Feuilles de Gingko Biloba ©Vladimir Wrangel shutterstock
La variété plantée en milieu urbain est souvent mâle.
Pourquoi vous demandez vous peut-être ?
Eh bien tout simplement parce que les fruits du ginkgo femelle dégagent une odeur très désagréable à maturité. Un détail que les municipalités n’oublient pas !
Et les noix de ginkgo, on en parle ?

Gingko Biloba Japon
Oui, car on peut aussi consommer… les graines du ginkgo.
Au Japon ou en Chine, on les appelle gin-nan, et on les retrouve souvent dans des chawanmushi (flans salés), ou simplement grillées comme une friandise. Mais attention : elles contiennent des substances potentiellement toxiques et doivent impérativement être cuites avant consommation.
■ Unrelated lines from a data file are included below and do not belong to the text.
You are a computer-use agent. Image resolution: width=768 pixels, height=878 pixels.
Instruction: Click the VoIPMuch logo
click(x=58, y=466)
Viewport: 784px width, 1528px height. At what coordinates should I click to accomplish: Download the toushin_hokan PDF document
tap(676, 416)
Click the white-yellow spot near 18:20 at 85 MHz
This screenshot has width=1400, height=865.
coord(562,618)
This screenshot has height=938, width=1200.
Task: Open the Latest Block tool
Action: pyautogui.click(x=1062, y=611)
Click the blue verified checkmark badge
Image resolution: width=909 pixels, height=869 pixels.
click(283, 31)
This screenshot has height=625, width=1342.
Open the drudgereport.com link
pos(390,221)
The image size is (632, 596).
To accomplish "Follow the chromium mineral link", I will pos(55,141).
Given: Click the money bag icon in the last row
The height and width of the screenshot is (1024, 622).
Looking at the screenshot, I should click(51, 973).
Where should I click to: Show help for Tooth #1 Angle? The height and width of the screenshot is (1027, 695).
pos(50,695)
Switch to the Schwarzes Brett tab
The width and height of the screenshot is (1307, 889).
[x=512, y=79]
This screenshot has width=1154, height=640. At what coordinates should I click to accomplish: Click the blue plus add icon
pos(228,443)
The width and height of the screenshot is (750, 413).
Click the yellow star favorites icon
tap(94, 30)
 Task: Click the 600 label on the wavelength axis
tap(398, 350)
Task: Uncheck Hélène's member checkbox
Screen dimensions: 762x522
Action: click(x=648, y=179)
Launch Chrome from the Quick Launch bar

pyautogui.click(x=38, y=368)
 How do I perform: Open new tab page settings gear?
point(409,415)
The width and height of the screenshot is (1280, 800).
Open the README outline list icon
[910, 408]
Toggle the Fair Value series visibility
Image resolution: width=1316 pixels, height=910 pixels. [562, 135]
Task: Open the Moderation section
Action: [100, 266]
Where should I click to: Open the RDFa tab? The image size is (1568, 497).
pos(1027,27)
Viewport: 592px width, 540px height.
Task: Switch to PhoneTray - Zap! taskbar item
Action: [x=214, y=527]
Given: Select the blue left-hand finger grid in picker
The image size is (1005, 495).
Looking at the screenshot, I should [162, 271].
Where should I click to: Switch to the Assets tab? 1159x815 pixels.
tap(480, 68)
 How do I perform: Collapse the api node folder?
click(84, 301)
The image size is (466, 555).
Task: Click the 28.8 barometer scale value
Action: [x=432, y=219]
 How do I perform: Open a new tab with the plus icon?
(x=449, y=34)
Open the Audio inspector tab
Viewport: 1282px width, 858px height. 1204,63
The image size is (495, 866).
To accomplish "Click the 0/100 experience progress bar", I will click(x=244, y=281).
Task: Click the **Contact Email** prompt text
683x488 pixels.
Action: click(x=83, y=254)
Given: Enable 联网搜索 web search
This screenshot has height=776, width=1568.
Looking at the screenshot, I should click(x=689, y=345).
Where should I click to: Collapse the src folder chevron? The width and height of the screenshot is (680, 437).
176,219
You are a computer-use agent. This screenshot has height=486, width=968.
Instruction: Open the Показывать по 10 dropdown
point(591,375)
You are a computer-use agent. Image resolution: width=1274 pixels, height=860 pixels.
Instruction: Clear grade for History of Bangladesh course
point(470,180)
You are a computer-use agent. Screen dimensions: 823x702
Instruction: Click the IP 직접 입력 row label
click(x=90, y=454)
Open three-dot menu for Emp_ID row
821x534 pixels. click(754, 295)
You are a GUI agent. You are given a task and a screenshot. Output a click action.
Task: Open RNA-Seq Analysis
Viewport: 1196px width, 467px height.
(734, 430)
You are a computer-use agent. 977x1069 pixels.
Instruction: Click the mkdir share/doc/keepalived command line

Leur goût est doux, un peu amer, et la texture rappelle un croisement entre la pistache et la châtaigne.
Conclusion
Le Ginkgo biloba, c’est bien plus qu’un complément alimentaire ou un bel arbre de ville. C’est un symbole vivant, témoin de la préhistoire, survivant des catastrophes, adoré en Asie et cultivé aux quatre coins du monde.
Que ce soit pour admirer ses feuilles dorées à l’automne ou goûter, prudemment, à ses graines grillées, il mérite qu’on s’y attarde, au moins une fois dans sa vie.